In the colder vintages, Bordeaux growers found this variety reluctant to ripen: not much was planted there after the phylloxera tragedy. It grows well in Chile, and now we see some Bordeaux viticulturers showing renewed interest as it seems to suit the new heat.
Kelly then moves on to the “the Merlau or Merlot” which ripens so early it took its name from the merle, the blackbird which eats this variety first. He says it’s more delicate than the Malbec, and “it has not the perfume and the flavour of the Cabernet, nor yet its keeping quality, but it possesses greater softness. Combine with the latter, it gives and agreeableness which it does not possess when made of Cabernet alone; the mixing is therefore advantageous.”
He is not a big fan of Malbec, “as the fruit is wanting in mucosity, so the juice is limpid, and the wine has but little body; it is light and wants fullness.” No plumping of the Cabernet there: more of the same but not so good, eh?
And then Kelly addresses Petit verdot, the Little Green One. Like Carmenere, this type is a very late ripener, and had almost disappeared from Bordeaux until recent climate warming has seen some resurgence of interest.
Unless proper ripeness is achieved, he suggests, “it has a greenness which may injure instead of improving the wine of the grapes with which it is mixed ... nevertheless, when the Verdot is ripe, it possesses so many good qualities that, notwithstanding this drawback … it gives to the wine body, fullness, and vinosity; it has, above all, a very agreeable flavour, so that it unites well with the cabernets, and makes an excellent mixture.”
I cannot recollect Kelly referring specifically to the Bordeaux habit of also using Syrah shipped in from Hermitage to fill the Cabernet hole; perhaps this was discontinued by his time, or merely never admitted to. But this is where the earliest settlers got the idea of blending Cabernet with Shiraz. It was certainly not an Australian invention, but a blend still common and celebrated much by the likes of the top end Wolf Blass reds and spectacular triumphs like Penfolds Bin 620 Coonawarra Shiraz Cabernet 2008, which is briskly selling out at $1000 a bottle.
It seems pertinent that these lessons of old be reinforced and relearned by many makers of Australian Cabernet, who are aware that the variety is dead easy to grow, so simply turn their gastronomic brains off at that point.
“It is a notorious fact that modern science has not found its way into the cellar of the vigneron,” Kelly warned, “who follows exactly the same routine that his fathers have pursued for centuries.”

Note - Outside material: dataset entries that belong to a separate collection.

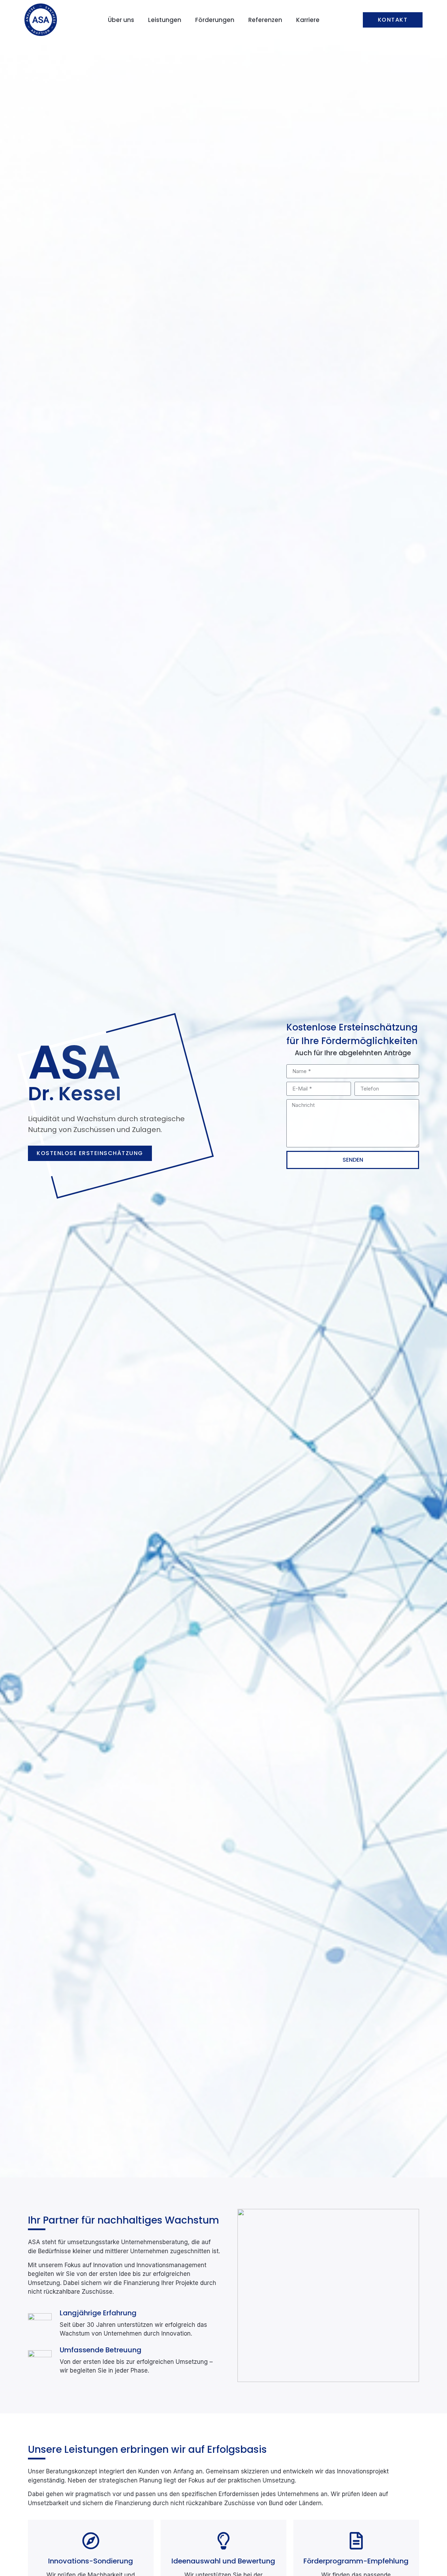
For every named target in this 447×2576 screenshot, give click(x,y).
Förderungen (214, 20)
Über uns (121, 20)
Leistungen (164, 20)
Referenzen (265, 20)
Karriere (308, 20)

It hasn’t been centuries since the great pioneer took up his pen, but surely sufficient generations of Australian donut Cabernet makers have forgotten his blending instructions, just as their fathers habitually did.
I wonder how long it will be before we see an Australian blend of Bastardo/Cabernet franc, Cabernet sauvignon, Merlot, Shiraz, Carmenere and Petit verdot, and whether or not a little limpid Malbec also finds its way in. It can add a pretty perfume, even if it does lack mucosity.
After they’ve slumbered away a year or two their posh French barrels, it’ll be fascinating to see whether Chris Carpenter eventually decides that his first Australian Cabernets need a little tweak of this or that. I’ll keep you posted.
3 comments:
Olssens at Watervale have been producing what they refer to as 'Olssen Six' since maybe 2005 which includes all you have mentioned sans Shiraz. A straight Carmenere also among other things.
Cheers
Simon
I tried to post on your blog but couldn't match the puzzle to finish??
Anyway what I was going to tell you was that Olssens from Watervale have a wine called Olssens Six which includes all varieties mentioned sans shiraz. Also a straight Carmenere.
Cheers
Simon
Some nice bottles there in the photo - begs the question, what's in the glass? Not the first time I've seen that 1969 Mildara pictured here either - any good?